The permeability of our world has resulted in the pandemic deeply impacting our behaviours, wellbeing, and collective health. We cannot deny that the crisis has challenged our lives phenomenally, but at the same time, it has taught us important lessons for life.
Employees on the shop floor, supervisors and mid-level managers lean on the senior management to not only navigate the crisis but also for their safety, wellness and financial needs. It is not an easy ride for the top brass who walk on a tightrope, managing the dire state of finances and business on the one hand and keeping the workforce cushioned against terrible shocks on the other hand.
Let us face the fact that leaders are under immense pressure to revive businesses, and not all companies are doing well. “Apparently, virtual town-halls and meetings are great for ideas, but when you want to share something in confidence, you need to find out where your safe spaces are. Every meeting is not a safe space, because not everyone is at the same level of trust especially in the big meetings. Technology itself is very sequential. That is, people have to speak one at a time and then there is a lot of silence,” shares Roland Ruiz, Managing Director of DDI.
Yeah!

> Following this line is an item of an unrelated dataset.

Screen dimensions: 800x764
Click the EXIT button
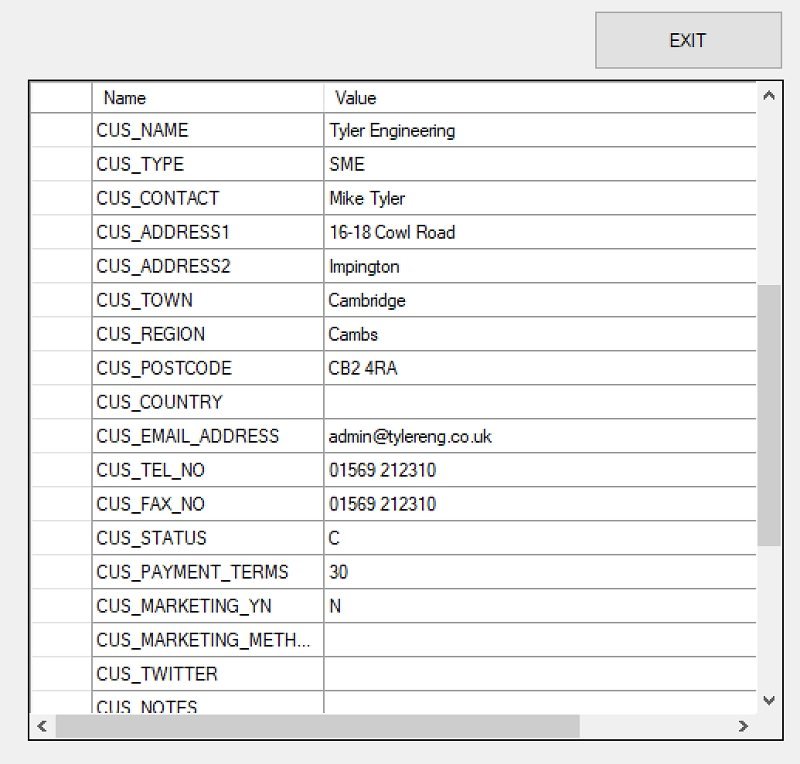coord(688,40)
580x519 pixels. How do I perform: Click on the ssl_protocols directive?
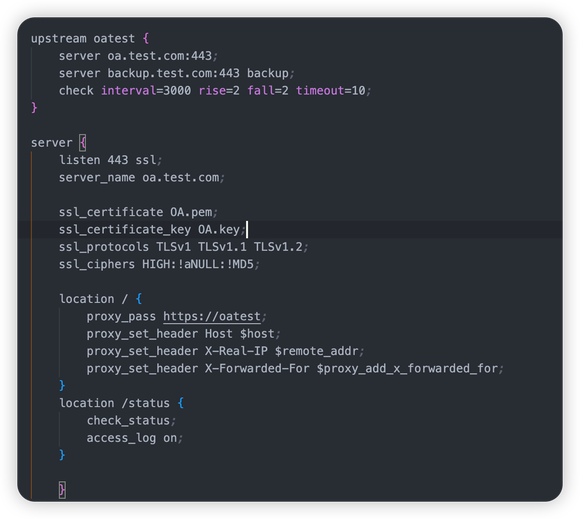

The foundations of a collaborative two-way street are trust and empathy, the perfect blend for a sustainable BCP and new normal. Raymond Victorino, HR Talent Management Head, Samsung Electronics, shares, “Of course, during this time of crisis, leadership is very important. However, at the same time, self-leadership of every individual is consequential to inch towards success.”
People’s Safety is Priority
“Prima facie – our goal is to keep everyone safe, for which we are implementing a very strict protocol at the workplace that goes beyond the Government’s requirement. For instance, every 30-minutes there is sanitation of doorknobs, handles and railings. Our purpose is not just compliance but genuinely winning employees’ trust and support,” shares Christine Dyan Labanda, VP-HR and Admin of Lazada Group.
The food manufacturing industry falls within the essential services category, and that is why, leaders have paid prodigious attention to designing a strategy for employees’ safety and communicating the same at the corporate office and the shop floor. “We always had ‘Life Saving Goals’ at the factory, but now the same has been amended to include precautions required on account of COVID-19. We have taken a leap not only to ensure that our staff uses PPE in our premises but also during field sales. Our endeavour is to not only make our employees careful at work, but also be cautious and responsible within the community,” shares Sam Santos, Country HR Head of Froneri.
Then there are also organisations such as LJMB Consulting, where leaders are in no hurry to open their workplaces. COVID-19 has induced a significant change in the mindsets of everyone, including the clients. Just like tidal waves are capable of uprooting everything in their way, the pandemic-led catastrophe has proved that all aspects of business are transformed by a collective behavioural change amongst all stakeholders of business.
Louie John Banta, Chief Consultant of LJMB, shares, “Cascading to employees the importance of safety and mindfulness is a priority at this point of time, especially to avoid a second surge. We are slowly progressing towards scheduling employees’ presence in the workplace based on days of the week (MWF or TTS) and hours—early morning shifts or evening shifts. Visual reminders are placed everywhere to shape safety-oriented behaviours in this new normal. Of course, it is the supervisors who are the first line of support to employees in this transition back to work.”
Enhanced Employee Touchpoints
It is quite clear that a cohort of employees across industries, in every organisation, end up feeling helpless and left out despite numerous virtual town halls and meetings being planned by the leaders. Solutions such as one-on-one meetings, continuous updates through WhatsApp, taking time out to eat and exercise together, virtually, are just a few of the many measures leveraged by these leaders — Christine, Louie, Sam and Roland — to reduce gaps in engagement during WFH.
Raymond facilitated the discussion in the HireXP Virtual Roundtable and could not agree less with Louie, who stressed on the need for empathetic leadership, characterised by AVA (availability, visibility, approachability and accessibility).
Apparently, HireXP’s digital solution ‘Amara’ helps leaders achieve AVA. Amara is an AI chatbot that empathetically reaches out to employees, continuously seeking their responses on relevant questions, and helping the CHRO peep into the minds of the most withdrawn and inward-looking staff.
Christine talked about balancing the scale of responsibility, between the workforce on one end and the business stakeholders on the other. Amara empowers the CHRO to elevate employees at centre stage and develop the people-first attitude.
In addition, Sam underlined the importance of communication during the crisis and exploring all means possible to regularly connect with the employees.
However, with Amara’s superior sentiment analysis, leaders receive robust insights into how employees feel at a particular point of time, therefore identifying those who are disengaged and emotionally unsatisfied.
“Lot of uncertainties exist, but leaders are at the forefront looking towards the horizon, giving people the hope that there is a way forward,” states Roland. The forward-looking management has been pro-actively opting for digital tools to aid the process of employee engagement, but the crisis has simply expedited the transformation process by announcing that the future of work is here!